Auf seiner jährlichen Aktionärsversammlung stellte Intel einen neuen zukunftsweisenden Plan vor, um die nächste Generation von PC-Prozessoren auf den Markt zu bringen. Es sieht jedes Jahr die Veröffentlichung neuer Generationen von Consumer-CPUs vor: Raptor Lake im Jahr 2022, Meteor Lake im Jahr 2023 und Arrow Lake im Jahr 2024.
Client-Prozessoren, für die der Geschäftsbereich Client Computing Group in der Intel-Struktur verantwortlich ist, betrachtet das Unternehmen als sein Schlüsselprodukt – sie machen bis zur Hälfte seines Umsatzes aus. Daher hat Intel einen aggressiven Plan formuliert, um neue CPU-Generationen herauszubringen, und beabsichtigt, sich strikt daran zu halten.

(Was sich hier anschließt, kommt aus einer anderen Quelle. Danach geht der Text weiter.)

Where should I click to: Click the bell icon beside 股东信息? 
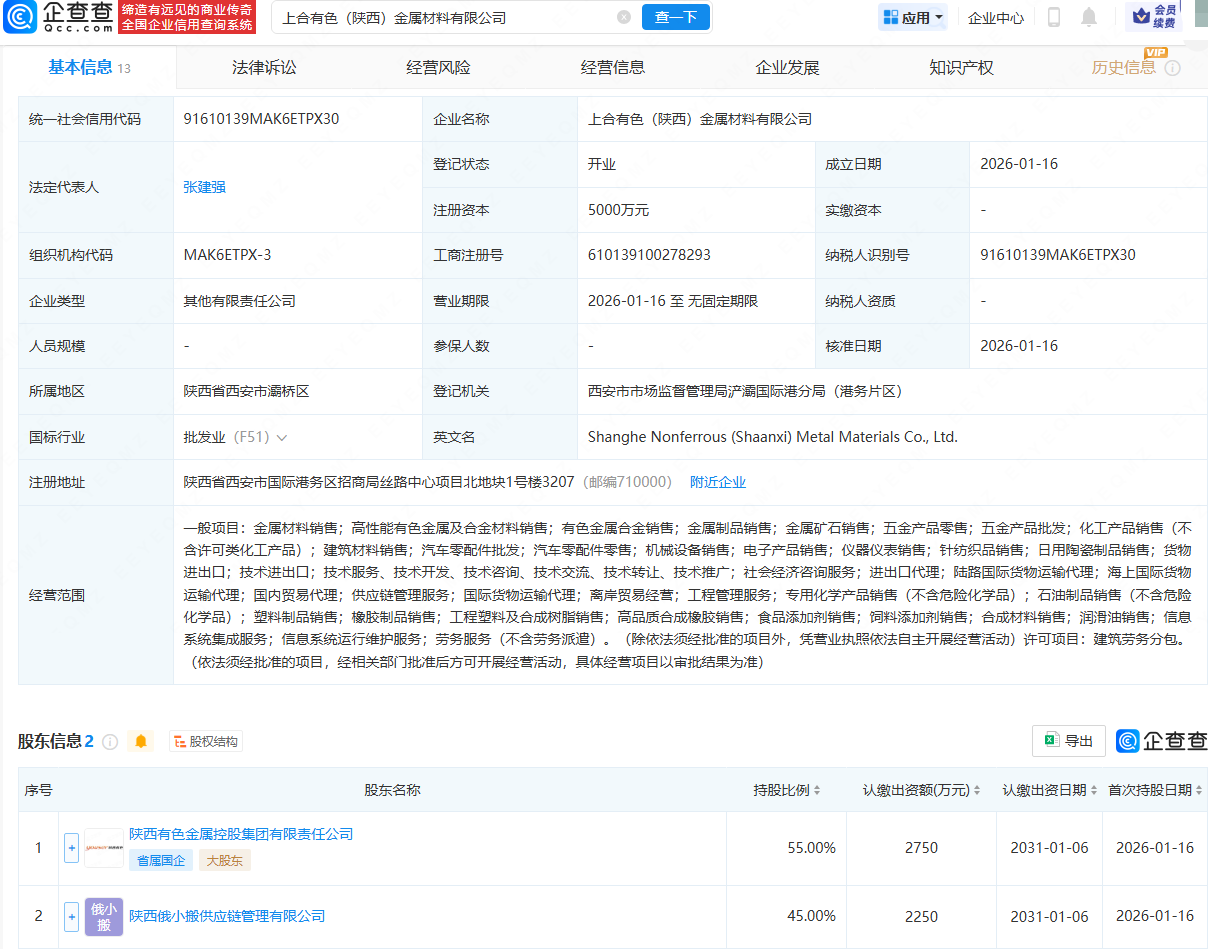click(x=140, y=740)
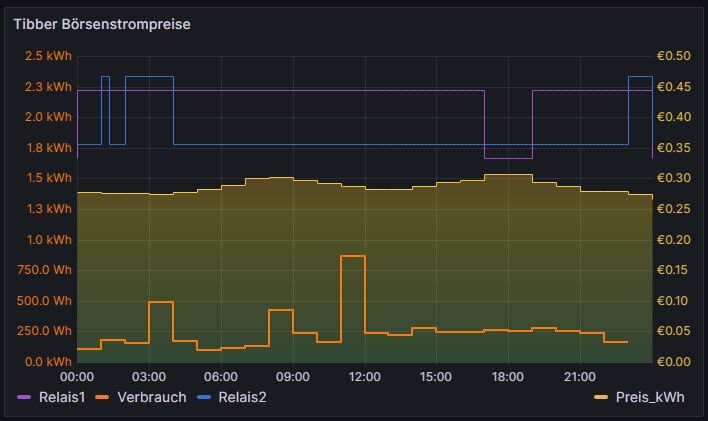Click the wide Relais2 pulse before 03:00
708x421 pixels.
point(149,76)
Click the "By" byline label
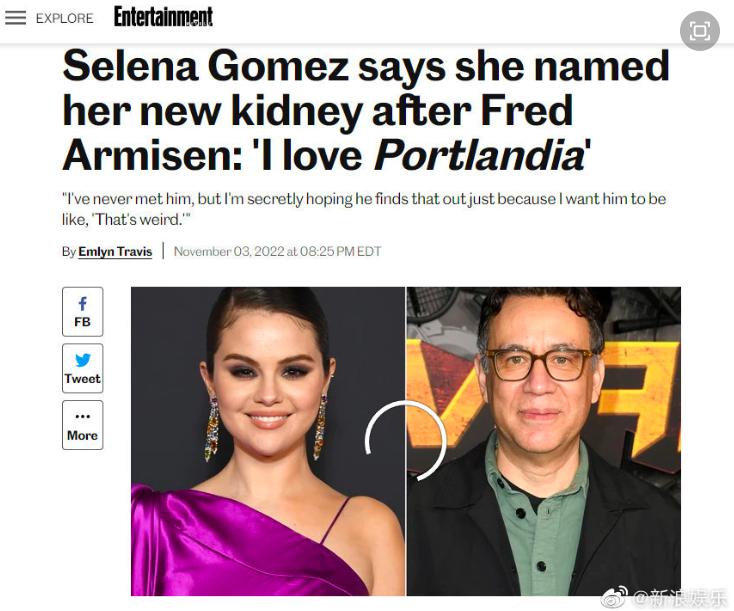734x611 pixels. [x=68, y=251]
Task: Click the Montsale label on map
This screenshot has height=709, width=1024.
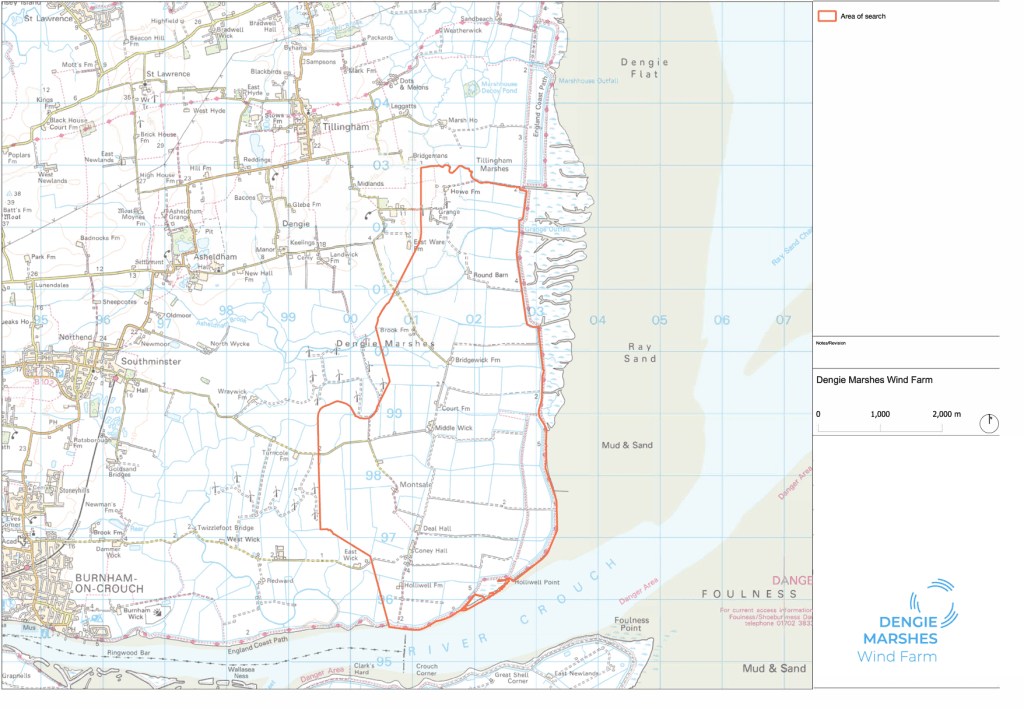Action: click(x=415, y=484)
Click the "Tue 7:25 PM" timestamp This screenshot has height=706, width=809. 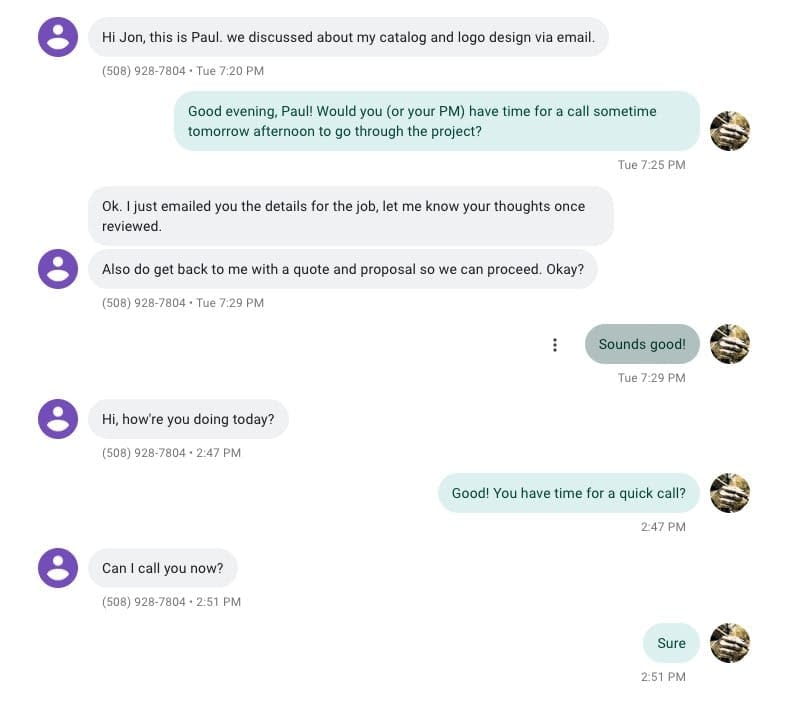(651, 165)
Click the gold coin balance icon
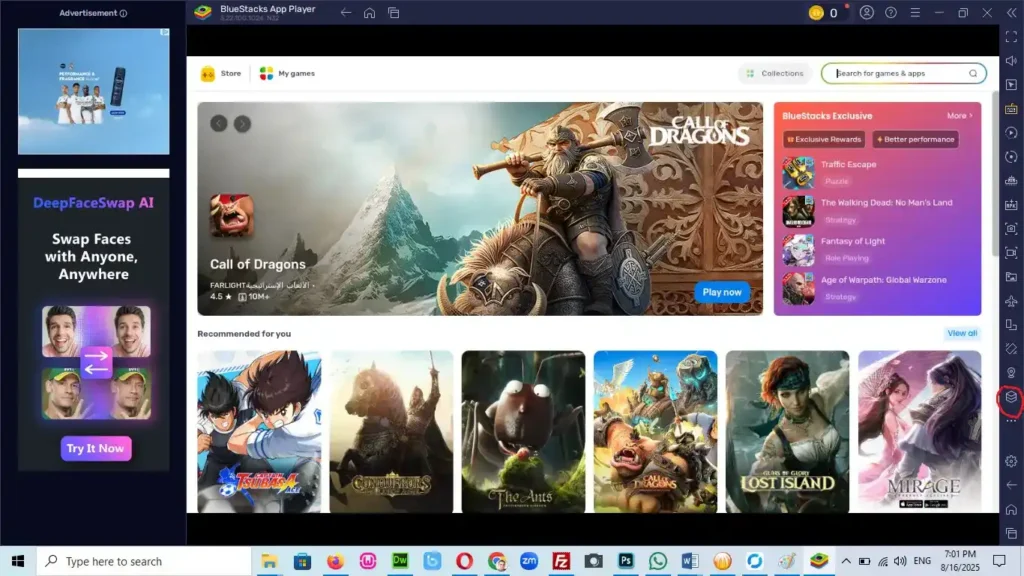The height and width of the screenshot is (576, 1024). click(x=816, y=13)
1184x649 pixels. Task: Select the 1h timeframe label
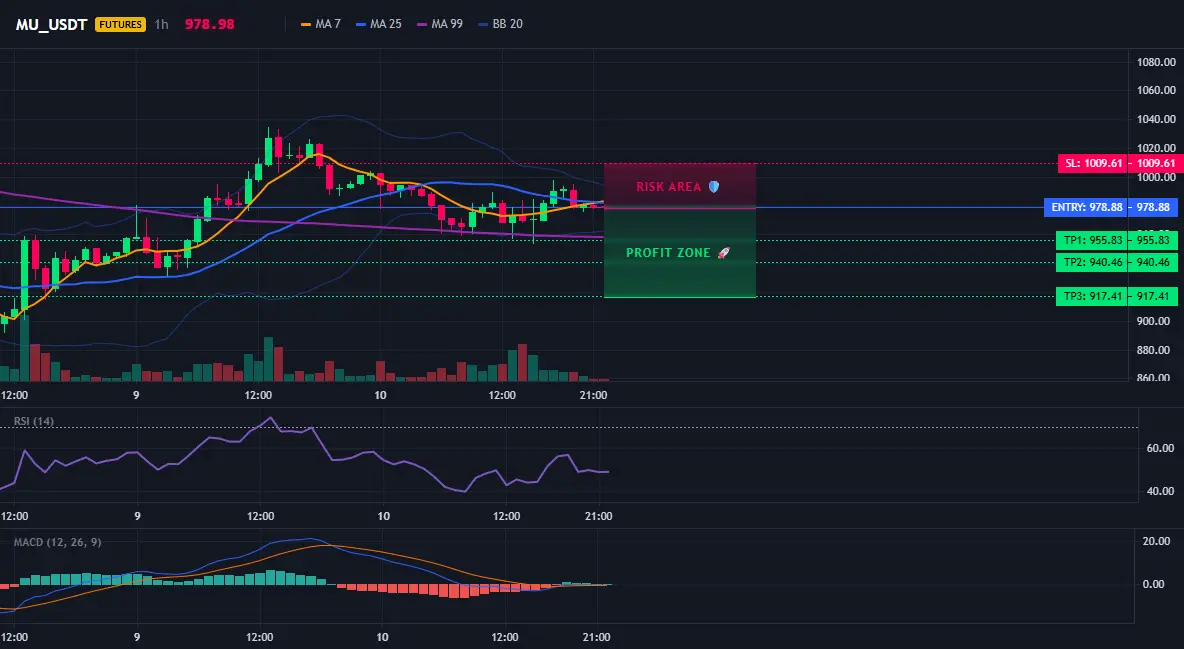click(162, 24)
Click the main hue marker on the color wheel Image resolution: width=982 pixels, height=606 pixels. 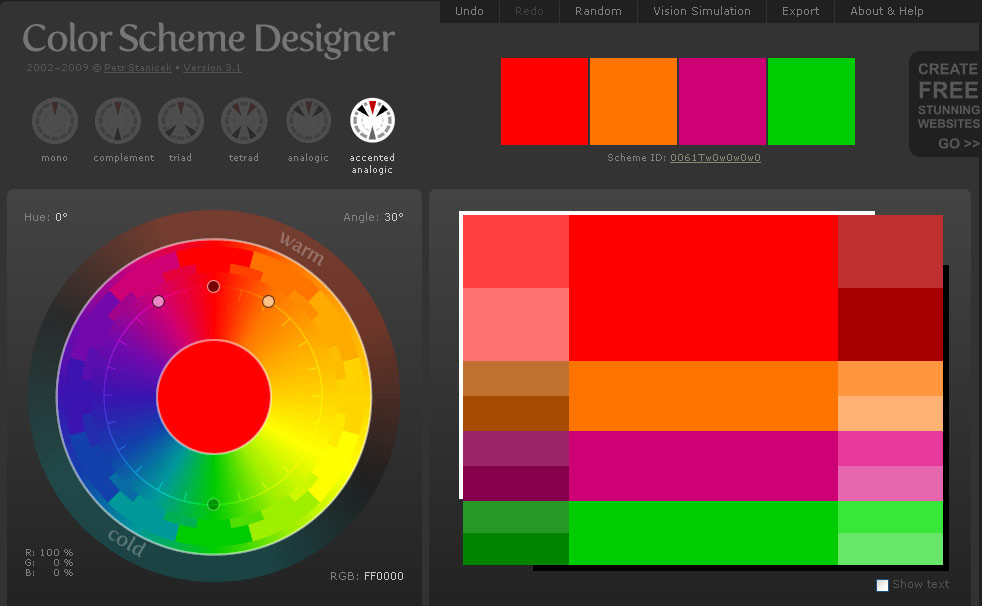pos(213,286)
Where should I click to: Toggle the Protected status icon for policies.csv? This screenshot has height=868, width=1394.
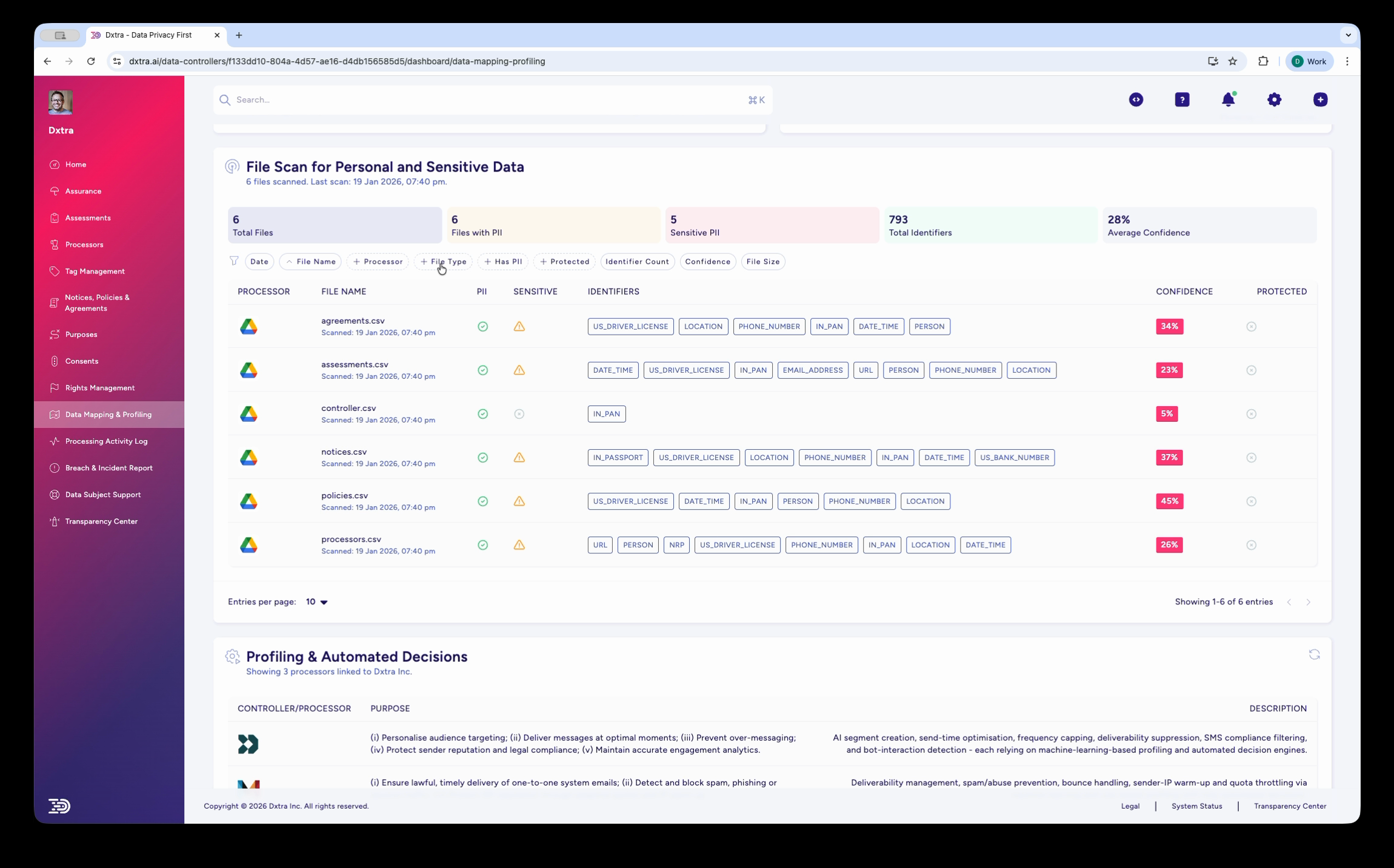(x=1252, y=501)
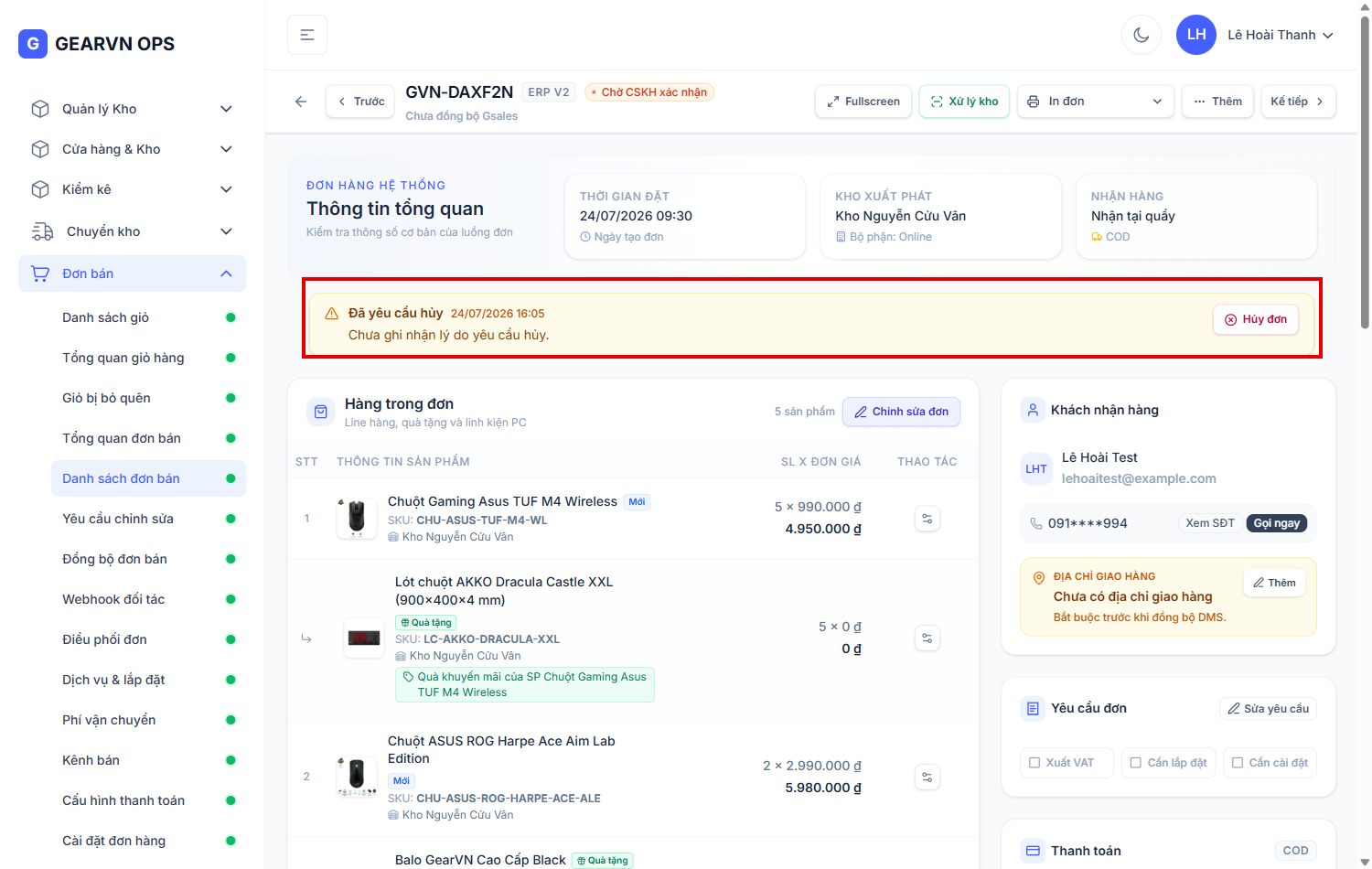Screen dimensions: 1372x869
Task: Open actions for ASUS ROG Harpe Ace
Action: (927, 777)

Laut Plan wird Intel in der zweiten Hälfte dieses Jahres mit der Auslieferung von Raptor-Lake-Prozessoren beginnen, den Nachfolgern von Alder Lake. Sie werden weiterhin eine hybride Architektur verwenden und wie ihre Vorgänger nach dem Intel-7-Prozess produziert werden.Zugleich erhält Raptor Lake eine auf 24 (gemäß der 8P + 16E-Formel) erhöhte Anzahl von Kernen und eine erhöhte Anzahl unterstützter Threads auf 32. Versprochen wird eine spürbare Leistungssteigerung, ausgedrückt in zweistelligen Prozentzahlen, sowie verbesserte Overclocking-Fähigkeiten. Intel gibt ausdrücklich an, dass Raptor Lake mit der LGA1700-Plattform kompatibel bleiben wird.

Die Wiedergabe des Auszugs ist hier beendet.